Tabii, çok yardımcı oluyor. Hep birlikte boş vakitlerimizde, seyahatlerimizde müze ve galeriler geziyoruz. Birlikte bu konuda sohbet ediyor olabilmemiz; öğrendiklerimizi, okuduklarımızı paylaşabilmemiz bizi aynı zamanda bir arada tutan bir şey. Sadece yemeğe çıkıp, sinemaya gitmek dışında çok güzel bir tutku paylaşıyoruz. Güncel sanat insanı bir arada tutan, eğlenceli bir şey. Birlikte fikir muhakemesi yapıyoruz, herkes birbirinden farklı bir şey görüyor, sonra onu tartışıyoruz. Bunlar insanı geliştiren şeyler. Yaşlılığımızda bu konuya daha da çok vakit ayırabilmeyi umuyorum :)

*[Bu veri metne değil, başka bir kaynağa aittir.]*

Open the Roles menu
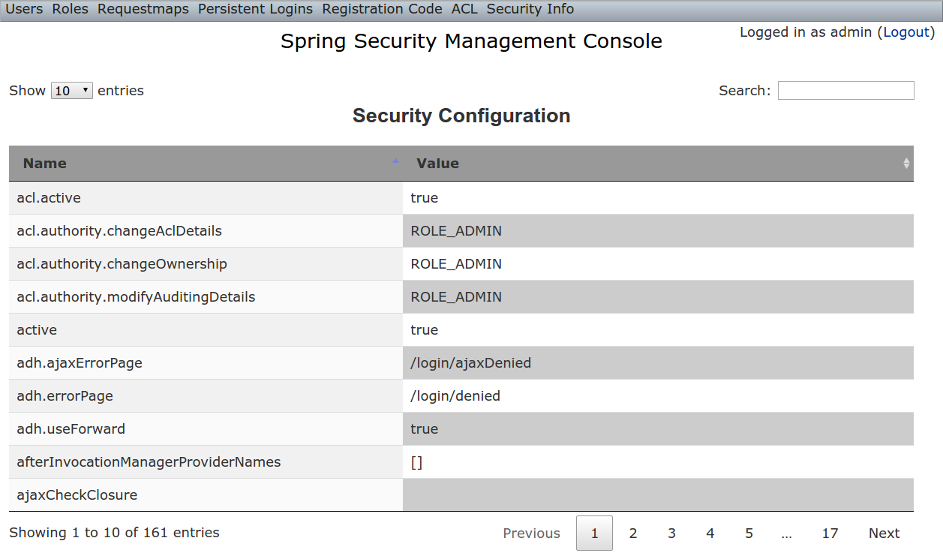Screen dimensions: 943x553 [70, 9]
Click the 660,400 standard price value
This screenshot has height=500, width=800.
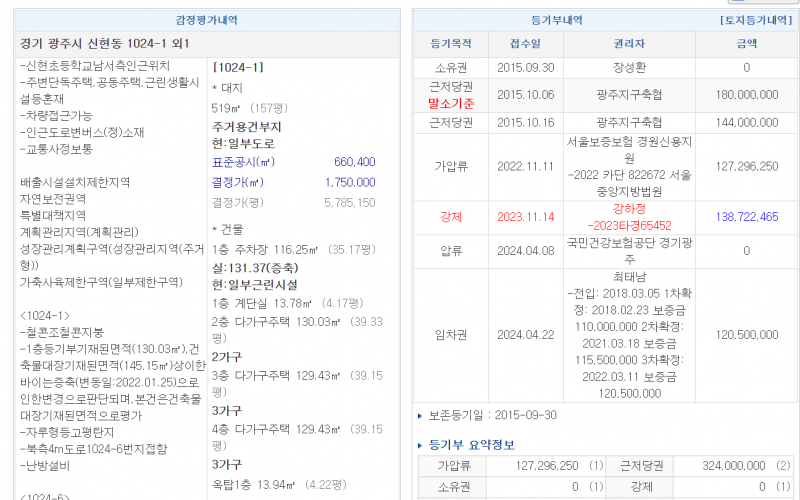point(354,162)
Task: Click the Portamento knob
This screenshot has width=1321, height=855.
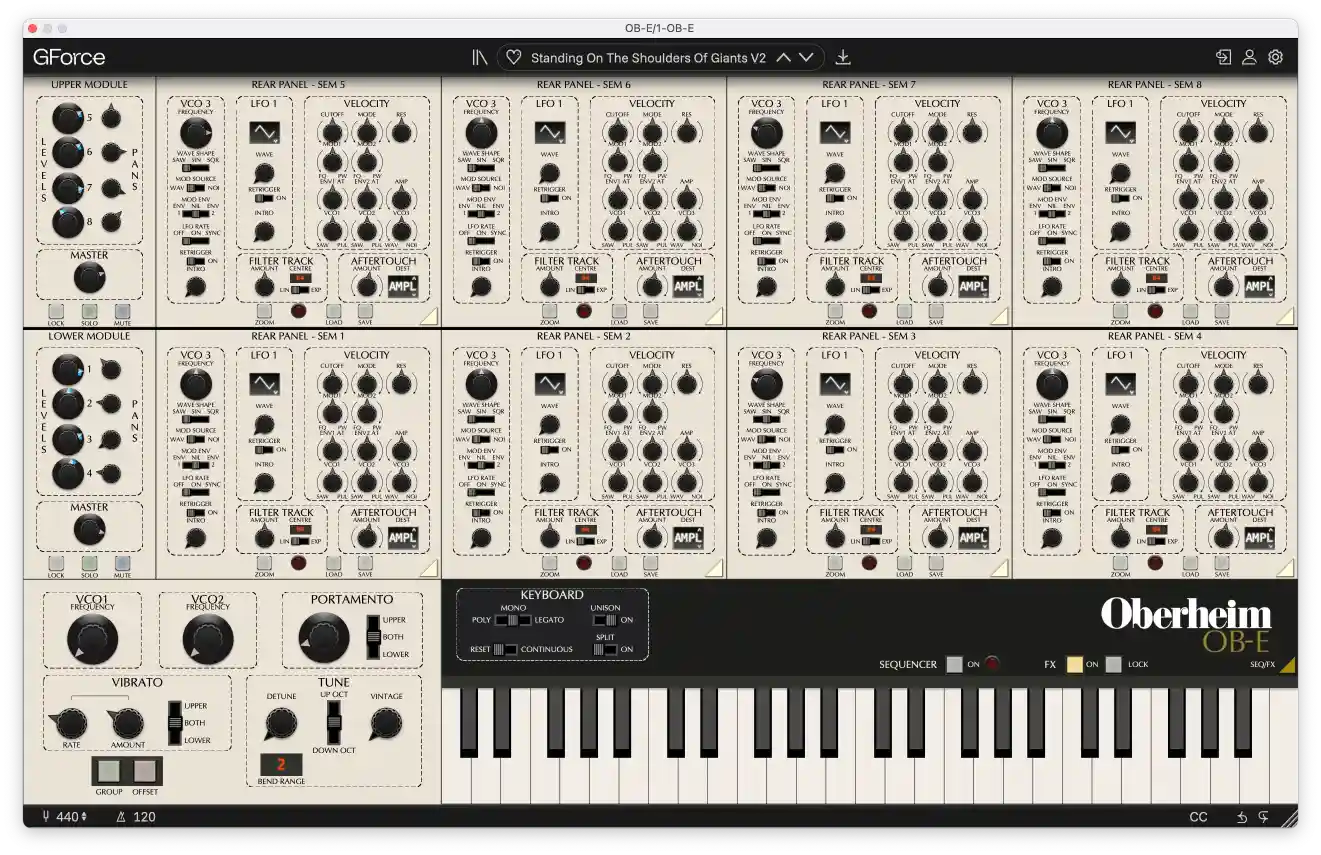Action: click(324, 638)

Tophane-i Amire'de geçen sene Alman koleksiyoner ve heykeltıraş Ackerman'ın bir sergisini yaptınız. Bunun hikayesini biraz anlatır mısınız bize? İleriye yönelik başka sergi planlarınız var mı? 

Aslında Heinz Ackerman kıymetli bir koleksiyoner olarak literatüre geçmiş, aynı zamanda iyi bir sanatçı, fakat daha önce kendisi bir sergi yapmamış. Bizim de teşvik etmemiz sayesinde İstanbul'da böyle bir çalışma yaptı. Bir sergi düzenlemenin bu kadar meşakkatli olduğunu düşünmemiştim. Almanların mükemmelliyetçi tarzları da bu süreci zorladı tabii, fakat bizim için çok güzel bir deneyim oldu. İşlerin muhafaza edilmesi, yerleştirilmesi, sigortası hepsi ayrı bir uzmanlık alanı, bunları yakından öğrenmiş olduk. Ayrıca sanatçıyı da bu sergiden sonra dünyada başka yerlerde sergi yapmaya teşvik etmiş olmamız bizi sevindirdi. Bundan sonra ortaya çıkma imkânı bulamayan genç sanatçıların projelerini desteklemek istiyorum.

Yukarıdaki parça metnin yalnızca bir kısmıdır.